Accusations of insanity notwithstanding, Schneidereit hired an independent film production company in San Luis ObispoAspect Studios—to help her make her film. Within less than a month she was taking flying lessons through a San Luis Obispo flight school called Pigs Can Fly. Schneidereit began strong, with an estimated three lessons a week (which eventually decreased to two) but discovered that, like with everything else in life, she would have to progress at her own pace and overcome prejudice and physical obstacles that other would-be pilots would never face. Learning to fly is a dangerous endeavor for anybody, but with a weaker left arm (like most people with cerebral palsy, Schneidereit is affected in the left hemisphere of her body), Schneidereit decided to hire a personal trainer to build the necessary strength to control the plane’s yoke. For the first couple of lessons, she had to climb into the plane through the passenger side, eventually learning to climb into the pilot’s side through some experimentation.

Work item: In the text about Schneidereit learning to fly, why did she hire a personal trainer?

Dataset excerpts:
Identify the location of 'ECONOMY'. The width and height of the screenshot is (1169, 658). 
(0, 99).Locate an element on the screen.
--
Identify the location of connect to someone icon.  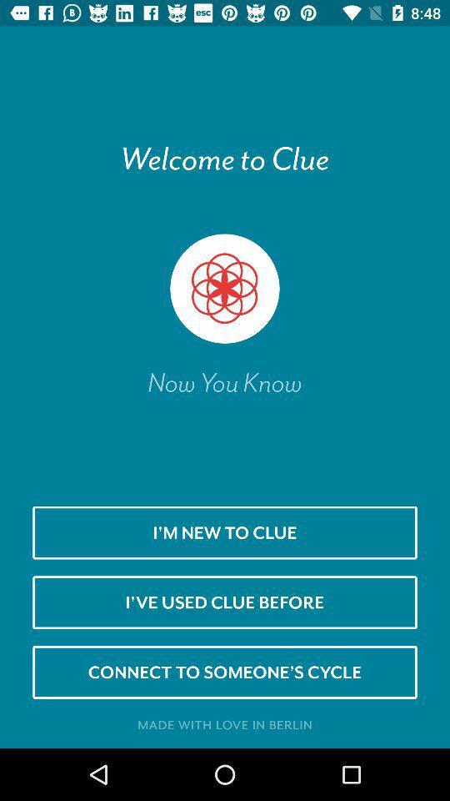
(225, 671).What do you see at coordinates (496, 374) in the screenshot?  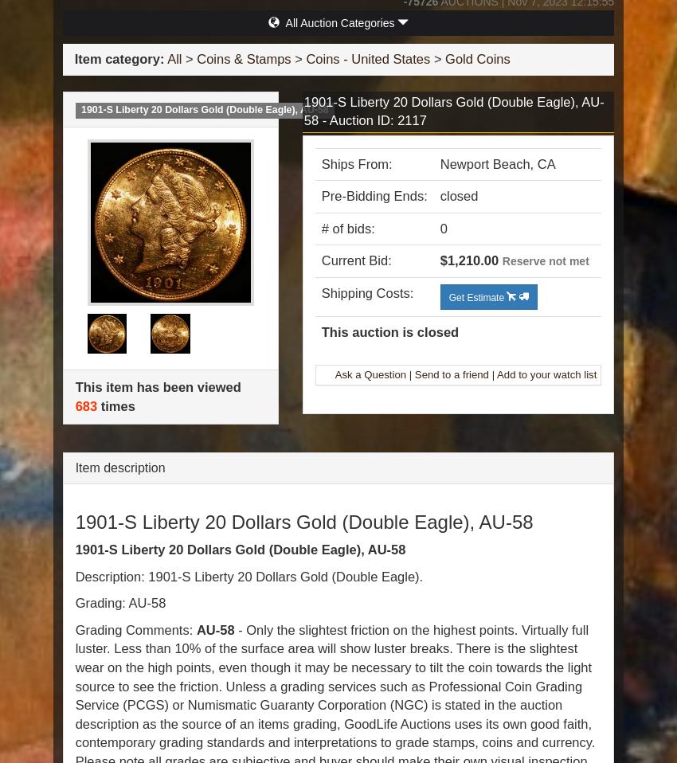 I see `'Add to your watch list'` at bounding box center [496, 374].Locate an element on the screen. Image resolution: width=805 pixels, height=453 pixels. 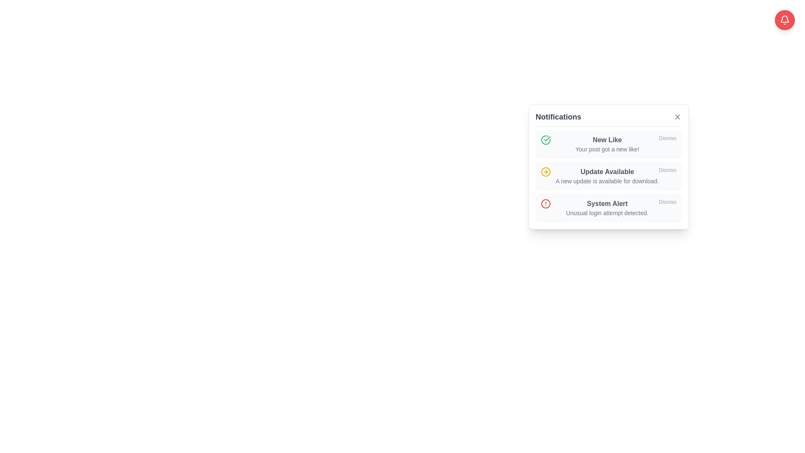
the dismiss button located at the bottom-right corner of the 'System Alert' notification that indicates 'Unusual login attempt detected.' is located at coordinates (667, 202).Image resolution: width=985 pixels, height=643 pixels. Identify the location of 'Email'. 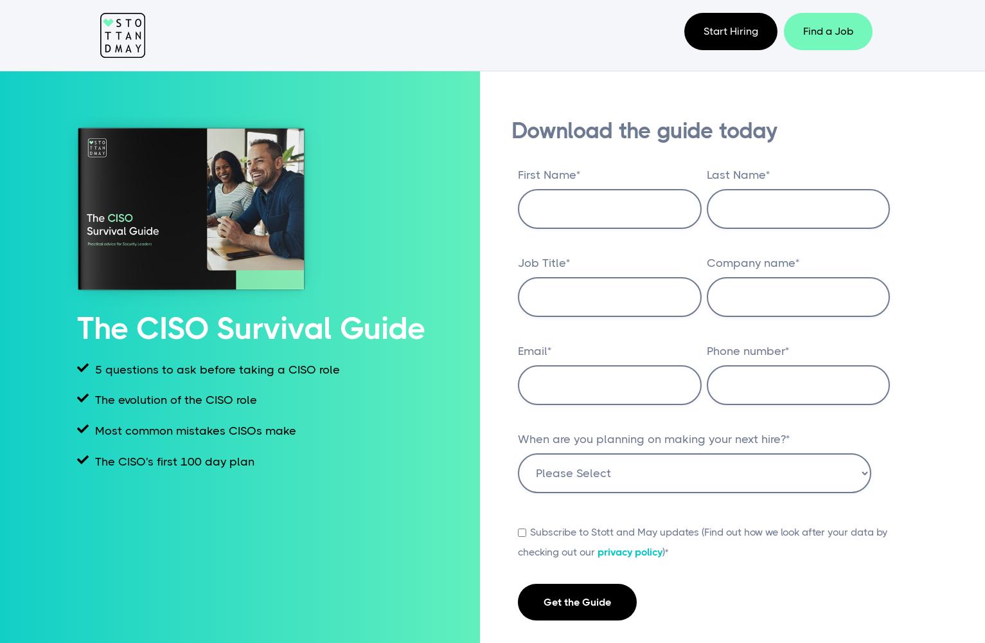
* * *
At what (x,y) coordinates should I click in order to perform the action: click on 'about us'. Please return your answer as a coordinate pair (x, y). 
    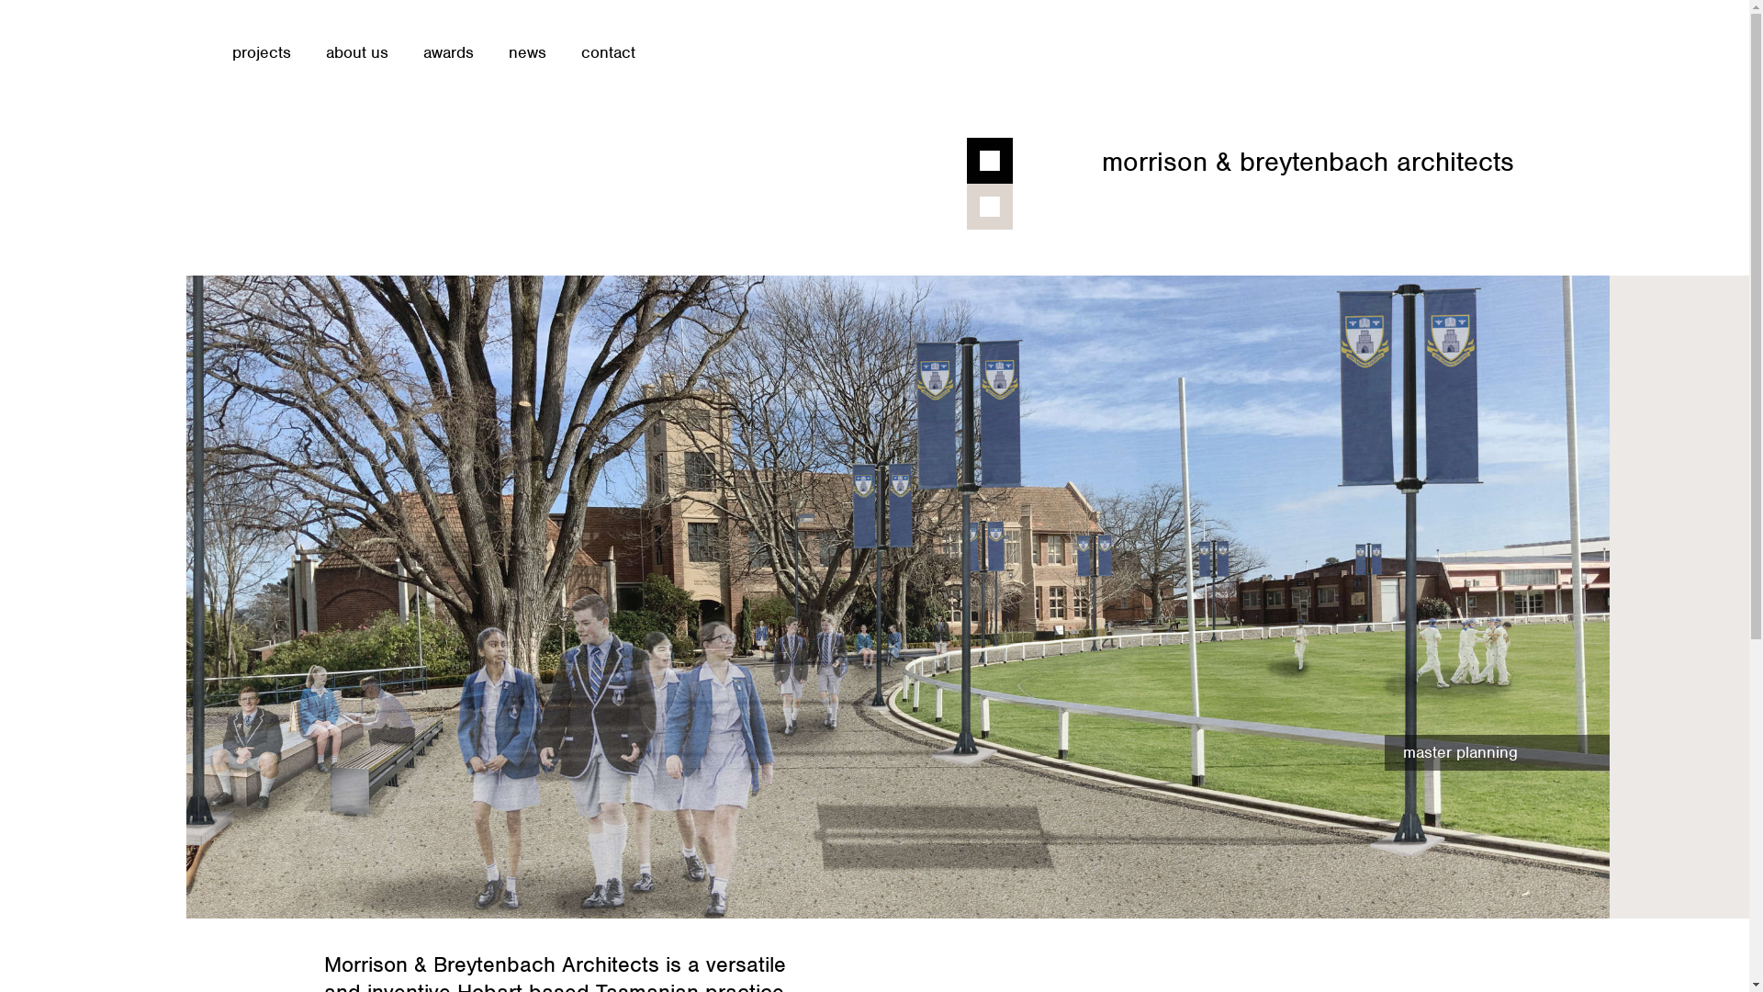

Task answer: To build the strength needed to control the plane's yoke with her weaker left arm.